Opinião

O mundo do wellness: indústria da alienação

por Luís Coelho
Fisioterapeuta de reeducação postural e ensaísta
16.07.2010

Chegam-nos mensagens diárias que garantem a transformação do nosso corpo em qualquer coisa de belo e perfeito. O que escondem?

Na inclusão das denominadas "indústrias do corpo", o wellness adquiriu um lugar um tanto ou quanto privilegiado no seio do tecido social ocidental, levando a que um certo conceito de saúde ganhe contornos de verdadeira abrangência, infelizmente incluindo essa indústria do bem-estar muito de indústria cultural (segundo a teoria dos filósofos da escola de Frankfurt), que se revela enquanto placebo psicológico e ilusório dos tempos modernos.

Esteticistas, massagistas e terapeutas proponentes de imensas "técnicas orientais" têm possibilitado a edificação de um conceito artificial de saúde, levando a que o termo perca o seu estatuto em prol de uma certa ideia de prazer efémero.

E não são poucas as vezes que as pessoas, pobres para o Serviço Nacional de Saúde e as mais variadas terapêuticas do sistema, mostram possuir meios para realizar as suas massagens relaxantes e/ou de emagrecimento (para além de incontáveis depilações, saunas, limpezas de pele, tratamentos anticelulíticos, tratamentos em spas e outros feitiços da mente), assim como as massagens Tui-na ou ayurvédica, ou para receberem os seus toques de Shiatsu e de reflexologia (estas ditas "massagens terapêuticas"...).
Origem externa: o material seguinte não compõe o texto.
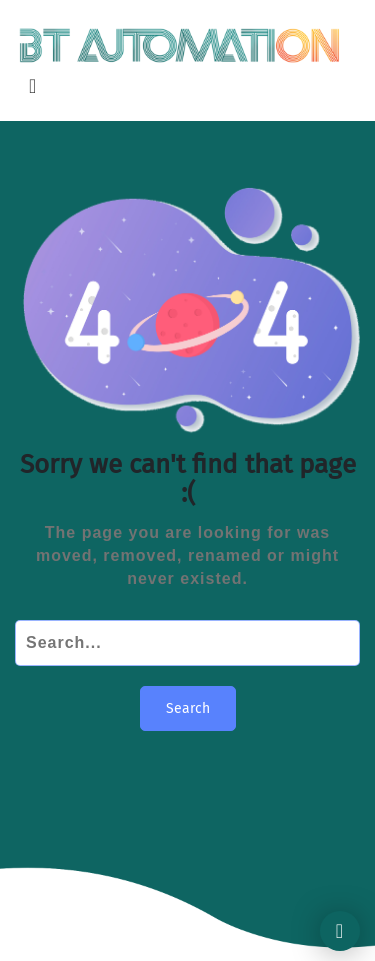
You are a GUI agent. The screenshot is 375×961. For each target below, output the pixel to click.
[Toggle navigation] (33, 86)
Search (188, 708)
Uma afirmação de José Gil, na sua obra "Metamorfoses do Corpo", resume a essência do epifenómeno "indústria do wellness":

"Assiste-se actualmente, depois do esforço psicanalítico, a uma verdadeira invasão do culto do corpo. Pretende-se fazer falar o corpo, descobre-se a propósito de tudo e de nada 'um discurso do corpo', pretende-se que ele se liberte ou se exprima. Como se o objectivo fosse, neste momento, descobrir uma língua do corpo à qual se subordinaria qualquer terapia ou outra forma de linguagem: artística, literária, teatral ou simplesmente comunitária. Muito estranhamente, na mesma altura em que esta voga testemunha uma sensibilização crescente pelos problemas do corpo tendente a afirmar a sua importância nos mais diversos domínios, retomam-se velhas ideias, velhos esquemas [...]: este tornou-se o significante despótico que resolverá tudo, desde o declínio da cultura ocidental até aos menores conflitos intra-individuais. [...] Que corpo é este, em volta do qual se agitam estas terapias? Uma análise superficial revelaria neste campo uma maneira de fazer violência aos corpos - tomando, às vezes, as formas mais nuas de cinismo mercantil."

O corpo, que deveria ser respeitado enquanto ente, segundo o mais complexificado sistema de pensamento fenomenológico-existencialista, vê-se cada vez mais desvirtuado; ora é comumente substituído pela quimera da televisão ou da internet, ora é enganadoramente "vivido", numa crescente busca da abstracção do mundo concreto que não quer ser verdadeiramente vivido ou experienciado. Resta o adiamento da vivência perceptivo-motora, um dia tornada real por esse esforço diário que alguns profissionais de saúde e motricidade arvoram contra o fenómeno da descorporização.